» Excerpted passage:
=== Section Start ===

# Gen_Clonr
### For Cloning Genes using Molecular Biology
### Last Updated: 05/21/2024
### Author: Frank Escalante

In [1]:
!pip install Biopython
import Bio
from Bio import SeqIO
import os
import numpy as np
import pandas as pd
import random



DEPRECATION: pandas 0.23.4 has a non-standard dependency specifier pytz>=2011k. pip 24.1 will enforce this behaviour change. A possible replacement is to upgrade to a newer version of pandas or contact the author to suggest that they release a version with a conforming dependency specifiers. Discussion can be found at https://github.com/pypa/pip/issues/12063


### Golden Gate Functions for DNA assembly Design

In [2]:
def re_enzyme_genesis(enz_dict, enzyme_name, rec_seq, cut_pattern):
    """ This function adds a restriction enzyme to a dictionary including it's name (enzyme name)
    recognition sequence (rec_seq), and its cutting pattern (cut_pattern). It requires a prexisting
    dictionary as well for input (enz_dict)"""
    # 5' --> 3' DNA inputs
    rec_seq = Bio.Seq.Seq(rec_seq)
    enz_dict[enzyme_name] = (rec_seq, len(rec_seq), cut_pattern)
    return enz_dict

def cut_site_chckr(ez_dict, seq):
    """ This function is designed to check the sequences passed into it for internal cut sites relevant 
    to GoldenGate Assembly. Inputs are ez_dict (a dictionary of GGA relevant restriction enzymes), and the seq to check """
    internal_cut_sites = []
    for enzyme in ez_dict: # for each enzyme, find out the recognition cut site then search for it in each seq
        subseq = str(ez_dict[enzyme][0])
        int_cut_site_loci = seq.find(subseq)
        if int_cut_site_loci != -1: # if no internal cut site found
            internal_cut_sites.append((True, enzyme, int_cut_site_loci)) # True means no problem
        else:
            internal_cut_sites.append((False, enzyme, None)) # False means cut site found, potential problem
    return internal_cut_sites

def DNA_cuttr(DNA_seq, max_length_cap):
    """Recursive function that will split DNA sequences that are too large for a particular specification"""
    if len(DNA_seq) <= max_length_cap: # If within specification do not cut, return seq
        return DNA_seq
    else: # if sequence too long, then cut; recursively do this until complete
        new_seq = DNA_seq[0:max_length_cap] # DNA subsection within spec
        remainder_seq = DNA_seq[max_length_cap::] # DNA subsection that needs more trimming
        return DNA_cuttr(remainder_seq, max_length_cap), new_seq
        
def fasta_analyzer(file, enzyme_dict, length_max, file_type = 'FASTA'):
    """This function iteratively analzyes DNA sequences either in FASTA format (default) or 
    those found in dictionaries (file_type = 'dict'); returns a dictionary analzying the sequences
    provided """
    sequence_records = {}
    if file_type == 'FASTA': # For fasta file
        for record in SeqIO.parse(file,'fasta'):
            DNA_length = len(record.seq)

=== Section End ===

» Supplied material:

=== Section Start ===

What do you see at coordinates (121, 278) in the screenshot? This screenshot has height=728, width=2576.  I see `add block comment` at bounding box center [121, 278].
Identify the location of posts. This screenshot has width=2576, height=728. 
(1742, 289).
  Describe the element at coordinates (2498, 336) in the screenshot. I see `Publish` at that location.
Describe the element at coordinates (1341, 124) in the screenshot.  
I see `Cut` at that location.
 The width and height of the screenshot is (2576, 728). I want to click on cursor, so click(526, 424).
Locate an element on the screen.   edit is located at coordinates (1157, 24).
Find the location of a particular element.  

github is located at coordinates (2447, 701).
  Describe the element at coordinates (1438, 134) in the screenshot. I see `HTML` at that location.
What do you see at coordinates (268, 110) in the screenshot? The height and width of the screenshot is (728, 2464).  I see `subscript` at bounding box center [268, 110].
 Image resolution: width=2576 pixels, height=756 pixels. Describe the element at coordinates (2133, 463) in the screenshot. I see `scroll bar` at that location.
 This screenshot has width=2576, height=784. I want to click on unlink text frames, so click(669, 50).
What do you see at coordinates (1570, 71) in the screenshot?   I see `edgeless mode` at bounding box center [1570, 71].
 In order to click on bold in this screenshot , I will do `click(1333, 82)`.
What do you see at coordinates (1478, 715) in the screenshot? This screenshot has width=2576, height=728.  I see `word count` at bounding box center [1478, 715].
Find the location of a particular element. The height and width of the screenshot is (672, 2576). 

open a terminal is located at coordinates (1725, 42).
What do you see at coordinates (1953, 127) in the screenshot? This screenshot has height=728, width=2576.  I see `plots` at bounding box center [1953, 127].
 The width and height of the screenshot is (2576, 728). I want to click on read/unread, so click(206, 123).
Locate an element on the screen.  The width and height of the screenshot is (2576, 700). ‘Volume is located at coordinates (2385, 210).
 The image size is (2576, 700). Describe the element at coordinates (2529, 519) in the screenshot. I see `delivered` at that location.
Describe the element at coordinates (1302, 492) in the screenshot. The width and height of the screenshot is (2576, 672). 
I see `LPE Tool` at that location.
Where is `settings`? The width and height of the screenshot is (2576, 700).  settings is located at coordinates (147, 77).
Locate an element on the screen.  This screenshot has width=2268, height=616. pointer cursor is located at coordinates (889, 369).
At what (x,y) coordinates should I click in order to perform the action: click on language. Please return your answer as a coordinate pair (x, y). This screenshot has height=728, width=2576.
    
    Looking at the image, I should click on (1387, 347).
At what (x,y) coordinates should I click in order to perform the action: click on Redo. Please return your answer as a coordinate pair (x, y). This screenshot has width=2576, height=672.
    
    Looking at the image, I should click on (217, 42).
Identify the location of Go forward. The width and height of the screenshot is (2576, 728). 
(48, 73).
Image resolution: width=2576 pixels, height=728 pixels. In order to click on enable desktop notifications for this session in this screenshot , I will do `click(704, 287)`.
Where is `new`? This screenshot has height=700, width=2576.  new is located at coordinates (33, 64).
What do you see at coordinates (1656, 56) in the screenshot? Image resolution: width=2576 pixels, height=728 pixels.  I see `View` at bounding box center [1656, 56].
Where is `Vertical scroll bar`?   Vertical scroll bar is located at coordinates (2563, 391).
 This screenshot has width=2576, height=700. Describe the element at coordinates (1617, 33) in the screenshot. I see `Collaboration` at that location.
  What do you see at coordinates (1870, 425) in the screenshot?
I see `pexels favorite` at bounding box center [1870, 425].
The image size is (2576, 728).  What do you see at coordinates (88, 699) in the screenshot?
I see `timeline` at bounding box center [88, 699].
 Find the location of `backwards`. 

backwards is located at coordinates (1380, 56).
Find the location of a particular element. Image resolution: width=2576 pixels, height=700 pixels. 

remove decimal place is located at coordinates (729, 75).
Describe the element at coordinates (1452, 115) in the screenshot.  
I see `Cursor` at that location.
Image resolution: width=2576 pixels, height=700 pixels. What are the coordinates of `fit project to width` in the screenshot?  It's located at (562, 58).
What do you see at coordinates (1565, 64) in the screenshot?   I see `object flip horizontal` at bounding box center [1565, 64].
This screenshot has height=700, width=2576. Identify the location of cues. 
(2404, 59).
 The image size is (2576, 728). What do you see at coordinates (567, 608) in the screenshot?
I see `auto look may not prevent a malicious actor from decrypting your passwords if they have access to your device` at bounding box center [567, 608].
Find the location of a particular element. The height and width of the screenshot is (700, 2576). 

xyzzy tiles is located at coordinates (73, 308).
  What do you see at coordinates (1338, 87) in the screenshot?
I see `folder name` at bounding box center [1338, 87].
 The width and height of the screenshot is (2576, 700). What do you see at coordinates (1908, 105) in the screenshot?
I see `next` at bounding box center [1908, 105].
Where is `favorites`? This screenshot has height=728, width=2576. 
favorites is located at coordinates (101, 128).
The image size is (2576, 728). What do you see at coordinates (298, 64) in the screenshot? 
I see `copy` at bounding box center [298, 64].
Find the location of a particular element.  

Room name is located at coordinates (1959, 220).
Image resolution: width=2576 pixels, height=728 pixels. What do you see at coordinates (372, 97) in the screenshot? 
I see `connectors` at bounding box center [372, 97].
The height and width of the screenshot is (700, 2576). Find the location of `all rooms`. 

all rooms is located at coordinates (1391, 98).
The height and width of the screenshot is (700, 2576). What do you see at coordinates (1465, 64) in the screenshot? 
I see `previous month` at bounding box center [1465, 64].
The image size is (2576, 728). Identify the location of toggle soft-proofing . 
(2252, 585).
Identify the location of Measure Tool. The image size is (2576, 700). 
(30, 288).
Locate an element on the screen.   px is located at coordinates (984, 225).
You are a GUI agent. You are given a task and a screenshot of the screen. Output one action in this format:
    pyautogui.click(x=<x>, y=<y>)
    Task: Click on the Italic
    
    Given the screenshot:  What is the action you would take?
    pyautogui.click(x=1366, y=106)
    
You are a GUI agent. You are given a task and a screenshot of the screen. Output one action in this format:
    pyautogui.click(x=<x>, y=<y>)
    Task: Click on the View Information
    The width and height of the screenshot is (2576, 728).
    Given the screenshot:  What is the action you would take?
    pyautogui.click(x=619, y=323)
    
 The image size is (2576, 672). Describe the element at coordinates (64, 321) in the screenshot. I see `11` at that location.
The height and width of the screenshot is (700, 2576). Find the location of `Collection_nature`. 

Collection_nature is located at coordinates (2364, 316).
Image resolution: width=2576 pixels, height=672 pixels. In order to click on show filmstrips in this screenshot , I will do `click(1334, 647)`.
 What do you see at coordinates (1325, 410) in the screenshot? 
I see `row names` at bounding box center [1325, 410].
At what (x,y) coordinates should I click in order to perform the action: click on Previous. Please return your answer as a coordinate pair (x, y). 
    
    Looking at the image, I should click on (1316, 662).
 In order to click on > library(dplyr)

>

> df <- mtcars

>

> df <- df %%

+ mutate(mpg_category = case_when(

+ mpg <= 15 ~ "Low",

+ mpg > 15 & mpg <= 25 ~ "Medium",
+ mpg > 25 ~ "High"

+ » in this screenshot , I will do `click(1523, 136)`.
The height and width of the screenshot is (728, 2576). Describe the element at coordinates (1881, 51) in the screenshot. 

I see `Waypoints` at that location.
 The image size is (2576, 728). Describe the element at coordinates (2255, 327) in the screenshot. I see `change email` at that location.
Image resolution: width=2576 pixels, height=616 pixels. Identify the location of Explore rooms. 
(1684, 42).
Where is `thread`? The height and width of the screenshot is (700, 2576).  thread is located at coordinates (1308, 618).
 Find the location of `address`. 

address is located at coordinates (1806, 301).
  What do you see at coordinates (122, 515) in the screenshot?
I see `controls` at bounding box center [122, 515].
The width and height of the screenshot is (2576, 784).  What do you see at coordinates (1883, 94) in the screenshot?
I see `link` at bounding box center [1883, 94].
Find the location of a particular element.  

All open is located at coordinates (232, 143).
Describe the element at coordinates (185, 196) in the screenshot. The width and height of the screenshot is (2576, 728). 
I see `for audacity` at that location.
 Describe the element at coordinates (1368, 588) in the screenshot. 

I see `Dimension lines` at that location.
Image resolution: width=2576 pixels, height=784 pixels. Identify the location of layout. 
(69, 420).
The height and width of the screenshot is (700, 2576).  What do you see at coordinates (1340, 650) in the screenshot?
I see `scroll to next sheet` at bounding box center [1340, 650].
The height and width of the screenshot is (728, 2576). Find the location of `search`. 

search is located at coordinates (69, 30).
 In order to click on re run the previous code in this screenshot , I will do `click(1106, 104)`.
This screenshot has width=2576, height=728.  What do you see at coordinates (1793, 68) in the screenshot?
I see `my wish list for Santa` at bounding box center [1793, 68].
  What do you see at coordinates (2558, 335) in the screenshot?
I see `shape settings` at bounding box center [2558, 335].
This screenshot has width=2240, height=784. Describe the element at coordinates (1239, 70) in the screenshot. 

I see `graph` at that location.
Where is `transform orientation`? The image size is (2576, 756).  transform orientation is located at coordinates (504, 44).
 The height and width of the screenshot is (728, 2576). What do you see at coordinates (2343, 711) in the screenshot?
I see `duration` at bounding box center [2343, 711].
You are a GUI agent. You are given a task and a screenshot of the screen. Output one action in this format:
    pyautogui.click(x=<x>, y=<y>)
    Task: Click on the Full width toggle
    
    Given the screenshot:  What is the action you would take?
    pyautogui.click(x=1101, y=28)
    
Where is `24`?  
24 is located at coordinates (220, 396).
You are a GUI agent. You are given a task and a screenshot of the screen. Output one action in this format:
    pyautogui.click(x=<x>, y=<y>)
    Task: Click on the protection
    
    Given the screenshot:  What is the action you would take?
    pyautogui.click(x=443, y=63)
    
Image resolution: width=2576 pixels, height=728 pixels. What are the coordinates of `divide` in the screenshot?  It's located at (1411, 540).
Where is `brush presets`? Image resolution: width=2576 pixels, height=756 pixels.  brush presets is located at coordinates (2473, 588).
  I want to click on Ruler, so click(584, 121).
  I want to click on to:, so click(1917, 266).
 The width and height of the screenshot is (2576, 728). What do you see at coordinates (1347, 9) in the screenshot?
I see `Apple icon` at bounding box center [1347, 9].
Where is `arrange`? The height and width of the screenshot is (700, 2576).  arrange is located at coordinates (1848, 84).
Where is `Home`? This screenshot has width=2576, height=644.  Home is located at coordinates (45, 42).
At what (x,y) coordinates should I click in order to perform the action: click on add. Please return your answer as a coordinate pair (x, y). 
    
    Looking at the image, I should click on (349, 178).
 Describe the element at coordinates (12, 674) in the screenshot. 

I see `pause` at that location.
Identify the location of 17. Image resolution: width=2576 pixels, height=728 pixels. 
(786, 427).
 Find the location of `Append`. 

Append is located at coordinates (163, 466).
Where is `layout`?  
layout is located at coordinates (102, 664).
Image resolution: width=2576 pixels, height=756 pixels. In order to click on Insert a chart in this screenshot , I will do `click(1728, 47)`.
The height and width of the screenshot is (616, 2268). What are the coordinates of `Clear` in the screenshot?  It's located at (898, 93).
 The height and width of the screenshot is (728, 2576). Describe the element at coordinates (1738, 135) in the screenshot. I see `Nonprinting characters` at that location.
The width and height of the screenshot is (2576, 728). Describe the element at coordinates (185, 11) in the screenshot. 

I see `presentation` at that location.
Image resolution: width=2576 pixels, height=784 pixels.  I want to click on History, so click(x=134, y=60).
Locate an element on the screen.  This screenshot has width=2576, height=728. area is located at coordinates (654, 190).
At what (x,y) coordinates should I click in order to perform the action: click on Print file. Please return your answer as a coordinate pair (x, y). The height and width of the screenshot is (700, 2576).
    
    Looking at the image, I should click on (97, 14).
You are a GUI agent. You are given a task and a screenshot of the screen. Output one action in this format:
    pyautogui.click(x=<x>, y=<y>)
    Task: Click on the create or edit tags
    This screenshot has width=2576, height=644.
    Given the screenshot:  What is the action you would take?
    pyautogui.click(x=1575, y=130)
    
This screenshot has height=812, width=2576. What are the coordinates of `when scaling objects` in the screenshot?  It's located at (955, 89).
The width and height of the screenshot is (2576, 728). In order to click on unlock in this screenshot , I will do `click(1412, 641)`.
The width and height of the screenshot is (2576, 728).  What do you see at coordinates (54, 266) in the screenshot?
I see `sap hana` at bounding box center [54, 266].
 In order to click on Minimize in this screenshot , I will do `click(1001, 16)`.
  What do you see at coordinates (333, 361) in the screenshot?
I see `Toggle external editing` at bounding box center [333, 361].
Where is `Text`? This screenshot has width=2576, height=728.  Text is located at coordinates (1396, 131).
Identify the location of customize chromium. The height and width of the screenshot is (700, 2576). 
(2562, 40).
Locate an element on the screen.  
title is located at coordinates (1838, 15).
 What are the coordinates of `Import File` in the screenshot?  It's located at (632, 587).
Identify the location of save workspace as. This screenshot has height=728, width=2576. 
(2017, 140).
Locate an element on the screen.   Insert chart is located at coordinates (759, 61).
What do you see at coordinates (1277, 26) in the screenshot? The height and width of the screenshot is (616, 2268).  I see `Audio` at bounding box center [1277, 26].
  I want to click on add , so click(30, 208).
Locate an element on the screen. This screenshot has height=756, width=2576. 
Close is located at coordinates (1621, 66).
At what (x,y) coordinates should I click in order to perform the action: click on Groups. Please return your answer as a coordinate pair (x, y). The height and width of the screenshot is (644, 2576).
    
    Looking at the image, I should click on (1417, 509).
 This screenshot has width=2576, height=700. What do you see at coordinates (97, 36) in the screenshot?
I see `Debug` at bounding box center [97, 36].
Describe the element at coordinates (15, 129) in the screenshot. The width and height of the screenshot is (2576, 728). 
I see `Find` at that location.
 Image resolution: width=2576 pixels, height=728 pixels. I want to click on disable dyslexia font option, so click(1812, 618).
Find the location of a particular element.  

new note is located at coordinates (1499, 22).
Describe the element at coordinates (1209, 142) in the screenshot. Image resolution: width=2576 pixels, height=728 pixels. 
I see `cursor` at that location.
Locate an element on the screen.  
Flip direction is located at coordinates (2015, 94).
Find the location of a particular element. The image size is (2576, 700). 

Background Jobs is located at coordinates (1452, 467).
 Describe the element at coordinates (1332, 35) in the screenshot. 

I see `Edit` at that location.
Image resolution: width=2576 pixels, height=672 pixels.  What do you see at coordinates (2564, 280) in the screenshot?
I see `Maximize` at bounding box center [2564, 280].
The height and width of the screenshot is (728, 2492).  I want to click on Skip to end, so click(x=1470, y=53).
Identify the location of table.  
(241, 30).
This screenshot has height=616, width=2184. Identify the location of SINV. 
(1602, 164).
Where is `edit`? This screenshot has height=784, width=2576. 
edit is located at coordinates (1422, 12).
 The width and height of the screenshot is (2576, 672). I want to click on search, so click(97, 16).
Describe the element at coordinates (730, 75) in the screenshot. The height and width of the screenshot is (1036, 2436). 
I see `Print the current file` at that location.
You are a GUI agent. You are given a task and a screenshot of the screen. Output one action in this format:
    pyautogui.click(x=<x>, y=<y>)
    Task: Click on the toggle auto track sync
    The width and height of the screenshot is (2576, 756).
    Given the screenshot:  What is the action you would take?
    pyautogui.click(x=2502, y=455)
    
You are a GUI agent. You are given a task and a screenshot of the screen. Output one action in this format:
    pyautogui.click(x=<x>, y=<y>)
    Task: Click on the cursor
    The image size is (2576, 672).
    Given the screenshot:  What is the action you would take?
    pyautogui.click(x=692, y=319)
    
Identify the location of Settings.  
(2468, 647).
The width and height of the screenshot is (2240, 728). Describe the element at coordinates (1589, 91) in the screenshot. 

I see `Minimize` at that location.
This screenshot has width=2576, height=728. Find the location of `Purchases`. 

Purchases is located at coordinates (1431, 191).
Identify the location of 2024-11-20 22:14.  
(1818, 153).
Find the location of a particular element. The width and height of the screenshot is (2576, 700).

=== Section End ===

» Explore the material:
**A.** Print the part of the Gen_Clonr notebook that begins with the words containing "recognition sequence (rec_seq), and" and ends with "(rec_seq, len(rec_seq), cut_pattern)".
**B.** In the Gen_Clonr notebook, what does the DNA_cuttr function return when a sequence's length is within max_length_cap?
**C.** Carry the Gen_Clonr notebook code on from its last line.
None of the data is needed here.

» Answers:
**A.**
recognition sequence (rec_seq), and its cutting pattern (cut_pattern). It requires a prexisting
    dictionary as well for input (enz_dict)"""
    # 5' --> 3' DNA inputs
    rec_seq = Bio.Seq.Seq(rec_seq)
    enz_dict[enzyme_name] = (rec_seq, len(rec_seq), cut_pattern)

**B.** It returns the sequence as is, without cutting it.

**C.**
            DNA_sequence = record.seq    
            internal_cut_sites = cut_site_chckr(enzyme_dict, DNA_sequence) # Check each seq. for internal cut sites
            if DNA_length <= length_max:
                status = True
            elif DNA_length > length_max:
                status = False
            sequence_records[record.name] = (DNA_sequence, DNA_length, internal_cut_sites, status)
    elif file_type == 'dict': # For dictionary
        for record in file:
            DNA_sequence = file[record]
            DNA_length = len(DNA_sequence)
            internal_cut_sites = cut_site_chckr(enzyme_dict, DNA_sequence) # Check each seq. for internal cut sites
            if DNA_length <= length_max:
                status = True
            elif DNA_length > length_max:
                status = False           
            
            sequence_records[record] = (DNA_sequence, DNA_length, internal_cut_sites, status)
    return sequence_records

def seq_trunctr(seq_dict,length_max,additional_cut,enzyme_dict):
    nonconforming_seq_records = {}
    for seq in seq_dict:
        status = seq_dict[seq][3]
        DNA_sequence = seq_dict[seq][0]
        if status == False:
            # This next section will continually break oversized DNA sequences and analzye them until 
            # they meet specification
            remainder, new_seq = DNA_cuttr(DNA_sequence, length_max-additional_cut)
            cuts_left = len(new_seq)//(length_max-additional_cut) + 1
            nonconforming_seq_records[seq + '-0'] = (new_seq, len(new_seq), cut_site_chckr(enzyme_dict, new_seq),True)
            if type(remainder) != type((0,0)): # IF there is only one split required of a seq
                nonconforming_seq_records[seq + '-1'] = (remainder, len(remainder), cut_site_chckr(enzyme_dict, remainder),True)
            elif type(remainder) == type((0,0)): # IF there is multiple splits required of a seq
                count = cuts_left
                for sequence_remainder in remainder:
                    nonconforming_seq_records[seq + '-' + str(count)] = (sequence_remainder, len(sequence_remainder), cut_site_chckr(enzyme_dict, sequence_remainder),True)
                    count -= 1
    return nonconforming_seq_records

def seq_order(seqs):
    """ Takes a dictionary of sequence parts and re-organizes them to be in proper order and grouped
    together by gene assembly"""
    seqs_organized = {}
    for seq in seqs: # First create a new dictionary with each key being a gene
        name = seq.split('-')[0]
        seqs_organized[name] = []
    for seq in seqs: # For each gene in the dictionary add the parts so that they are properly grouped together
        name = seq.split('-')[0]
        DNA_seq = seqs[seq]
        part_number = int(seq.split('-')[1])        
        seqs_organized[name].append((part_number, DNA_seq))      
    for seq in seqs_organized: # Within each group of parts organize them so that they are in order for assembly
        seqs_organized[seq].sort()    
                
    return seqs_organized

def seq3_appendr(DNA_seq, restriction_site, enzyme_dict):
    """This function modifies the 3' end of DNA sequences that are parts of larger genes. This
    function adds based on design principles of goldengate"""
    overhang = DNA_seq[-4:]
    recog_site = enzyme_dict[restriction_site][0] # This identifies the restriction sequence site of interest
    recog_site = Bio.Seq.Seq(recog_site)
    # For the 3' end the reverse complement is required
    reverse_complement_recog_site = str(recog_site.reverse_complement())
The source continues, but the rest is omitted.